Podría haber estado en cualquier otro sitio pero estaba trabajando en Odessa, a orillas del Mar Negro. Hacía un calor más propio del desierto de Almería que de otra cosa, pero mis aspiraciones profesionales siempre andan ávidas de alcanzar nuevas proezas que poder contar luego a mis nietos y, a veces, no me doy cuenta de que voy alcanzando una edad en la que el cuerpo y la mente comienzan a disociarse. De cualquier modo, todo hay que decirlo, entre visita y visita y reunión y reunión siempre aparece un hueco en el que ejercer de turista a tiempo parcial. Alguien me había dicho que venir a Odessa y no subir y bajar las famosas Escalinatas de Potemkin podrían acarrear viente años de mala suerte. Así que, sin pensarlo dos veces, me lancé escaleras abajo desafiando a mi infortunio. A mitad de camino de tan colosal bajada ya sentí que algo no iba bien.
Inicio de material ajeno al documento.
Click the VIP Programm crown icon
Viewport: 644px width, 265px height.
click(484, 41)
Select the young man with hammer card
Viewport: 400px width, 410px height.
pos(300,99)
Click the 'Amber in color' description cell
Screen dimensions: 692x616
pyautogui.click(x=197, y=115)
Mis ojos, clavados en el azul oscuro de aquel mar en calma, repararon en un viejo carguero de la época soviética y en una anciana menuda que subía las escaleras como un triatleta dopado hasta las cejas.
Al llegar abajo mis piernas temblaban. Una rubia espectacular de casi dos metros de altura me arrimó un micrófono a la boca mientras, a su lado, un gorila, del mismo tamaño pero de mayor grosor que la reportera, sostenía una cámara de televisión, por lo que, sin venir a cuento, me vi inmerso en una entrevista de algún canal, más que probablemente prorruso. Como ustedes imaginarán, ante mí se presentaron dos grandes inconvenientes para dar continuidad a aquel conato de entrevista con la que pretendían inmortalizarme en los ámbitos postsoviéticos: en primer lugar yo no hablo ruso, y en segundo lugar, no me quedaba resuello.
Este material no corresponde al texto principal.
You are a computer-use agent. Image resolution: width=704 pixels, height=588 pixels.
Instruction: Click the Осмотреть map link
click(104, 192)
Creo que el excesivo brillo que reflejaba aquella melena exquisitamente decolorada, junto al olor a sobaco que emanaba del camarógrafo con la apariencia de un lanzador de martillo, hizo que, sin pensarlo debidamente, comenzará a subir las escaleras como el que se quita avispas del culo.
Aún no alcanzo a entender lo que me provocó aquella inusitada estampida, pero lo que sí puedo asegurarles es que cuando me desperté, una enfermera entrada en carnes con el pelo cano y una verruga enorme con tres pelos en un lunar negro que decoraba todo el centro de su napia, y que eran del grosor de una cuerda de guitarra, me trajinaba un gotero que me habían injertado sobre el frontal de mi mano derecha.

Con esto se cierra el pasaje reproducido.